Il minimalismo ecologico
Una nuova generazione di architetti e di ingegneri, meno militanti e più pragmatici dei pionieri degli anni ’70, a partire da circa dieci anni fa si è progressivamente importa. Avvalendosi dei più moderni strumenti di progettazione e simulazione, questi ideatori di un’architettura minimalista realizzano con tecniche e prodotti innovativi degli edifici che esprimono, attraverso un linguaggio minimalista, una decisa appartenenza al moderno. Senza esibire i coefficienti di risparmio energetico e “patenti” di ecologicità, le loro costruzioni integrano questi parametri come elementi costitutivi del progetto. Questi progettisti sposano un’idea forte e rigorosa del disegno per offrire una risposta adeguata ai vincoli del luogo e del programma. Si sottraggono con maestrìa dai principi e dalle tecniche convenzionali, associano con essenzialità materiali grezzi e preziosi e si avvalgono volentieri della prefabbricazione per ridurre la durata del cantiere e limitare i costi.

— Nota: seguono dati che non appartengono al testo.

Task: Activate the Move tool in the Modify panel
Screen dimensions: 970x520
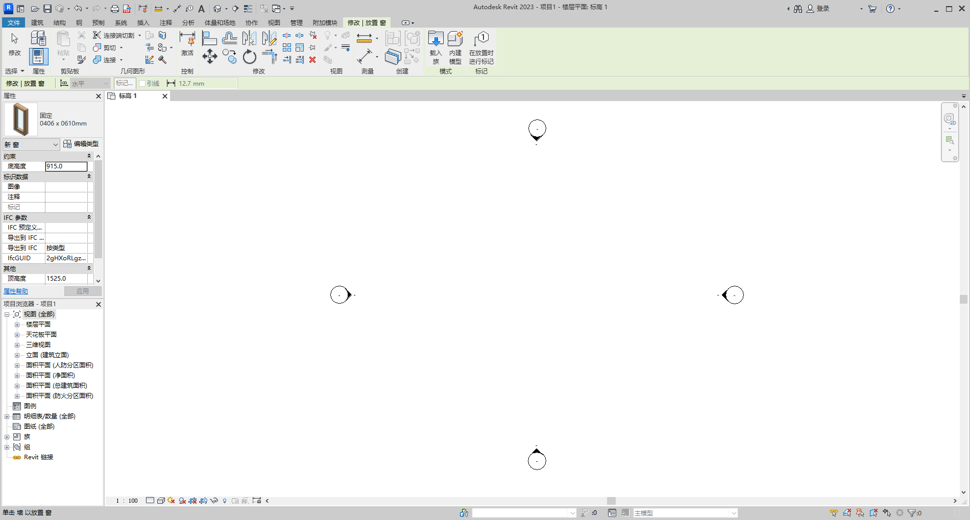Action: [209, 56]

Intorno al lago di Costanza l’approccio sostenibile ha liberato un impressionante potenziale di innovazione, portato alla luce dalle realizzazioni di architetti tedeschi come D’Inka & Scheible, Kauffman Theilig, Mahler Günster Fuchs, Glück & Partner o Schaudt Arkitekten, lo studio vizzero Metron e gli austriaci Baumschlager & Eberle e Hermann Kauffmann.